Esta región fue habitada entre los siglos I a.c. y X d.c. por varias culturas indígenas agustinas conocidas por practicar diferentes cultos, en particular funerarios, y dejaron para la posteridad numerosas piezas arqueológicas como estatuas, tallas de piedra, sarcófagos monolíticos y petroglifos con representaciones humanas y animales. Eran pueblos agrícolas, con una economía sustentada en el cultivo del maíz, y la yuca, recolección de frutos, pesca y cacería.
La mayor concentración de estatuas se encuentra a 3 kilómetros del casco urbano, en el Parque Arqueológico San Agustín conformado por el Bosque de las Estatuas, el complejo conocido como Mesitas A, B, C y D, la Fuente de Lavapatas y el Alto de Lavapatas. Los demás sitios arqueológicos se encuentran dispersos en un área de 500 kilómetros cuadrados entre los municipios de San Agustín y San José de Isno.
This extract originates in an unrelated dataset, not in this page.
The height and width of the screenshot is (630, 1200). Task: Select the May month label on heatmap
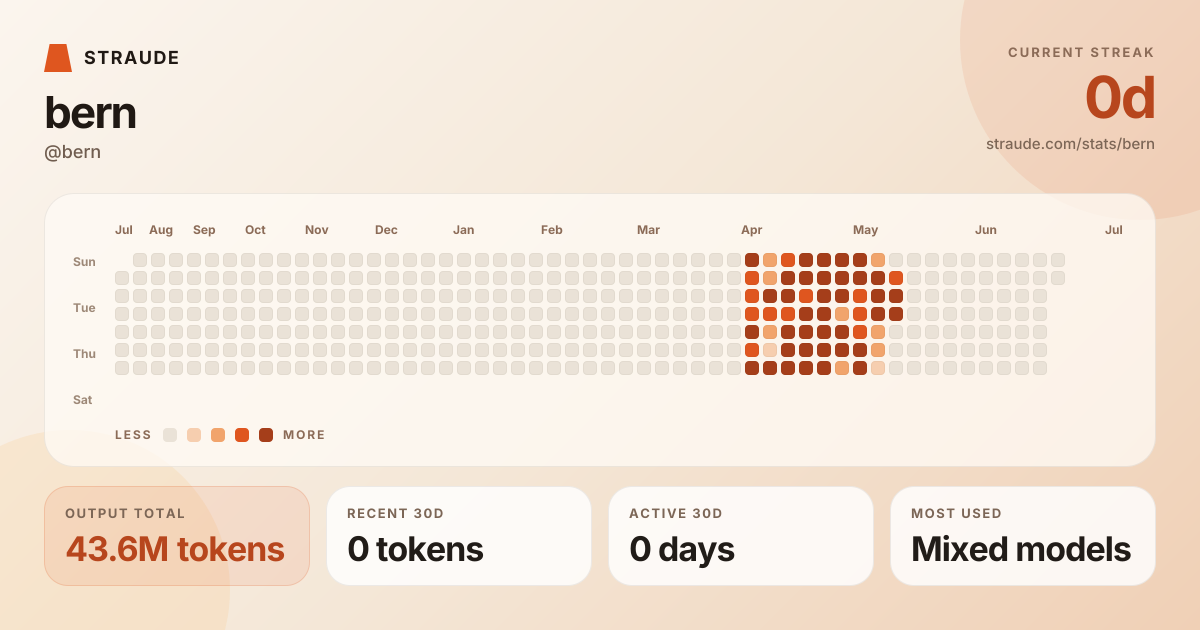point(865,230)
Se destacan el Alto de los Idolos, el Tablón, La Chaquira, La Pelota, Obando, El Jabón, el Alto de las Piedras, el Alto de las Guacas, el Mortiño, Quebradillas, Quinchana, La Parada, Naranjos y Lavaderos.
A San Agustín se llega por carretera desde Santa Fe Bogotá (a 529 kilómetros), o por vía aérea hasta Neiva y recorrer 227 kilómetros por tierra o puede tomar un vuelo (no regular) a Pitalito que se encuentra a sólo 30 Kilómetros.
Patrimonio de la Humanidad.
El concepto de monumento histórico comprende no sólo el trabajo de arquitectura sino también el ambiente rural o urbano en el que se encuentre la evidencia de una civilización en particular, un desarrollo importante o un evento histórico.
De conformidad con estos principios, el Parque Arqueológico de San Agustín, obra de un pueblo de escultores del que no se conocen con certeza sus orígenes ni sus motivos de dispersión, fue inscrito en la Lista del Patrimonio Mundial de la Humanidad por la Unesco en 1995. Existen diversas teorías sobre sus inicios; se ha hablado incluso de influencias mayas, olmecas y de Teotihuacán, que llegaron al Macizo Colombiano en épocas muy tempranas.
Se asevera también que fue el centro matriz desde donde se irradiaron las culturas del sur y del norte. Lo cierto es que debieron permanecer en esta zona durante varios siglos, pues de otra manera no se explicarían las diferentes etapas estilísticas en su obra escultórica, las cuales, según las pruebas realizadas con el Carbono 14, datan desde el siglo VI a. C. hasta la más reciente del siglo XII d. C.
Varios investigadores suponen que el pueblo de San Agustín, presionado por invasores belicosos, se dispersó por los ríos y caminos del oriente hacia la Amazonía y el Orinoco; en su huida, los vestigios permanecieron ocultos en la selva y el bosque tropical. A la llegada de los españoles, los habitantes de la región habían olvidado la tradición y probablemente desconocían los orígenes de estas piedras.
El arte de San Agustín, en un proceso de 2.000 años, expresa y contiene significados y simbologías comunes a varias colectividades indígenas de América. Aunque el aspecto de mayor importancia en San Agustín es su obra escultórica, no se deben olvidar las construcciones funerarias, los montículos artificiales, los adoratorios o tumbas en forma de dolmen. Es importante destacar las Mesitas, la fuente de Lavapatas consagrada a las deidades del agua, la necrópolis del Alto de los Idolos, el Alto de las Piedras, Quichana y el Vegón.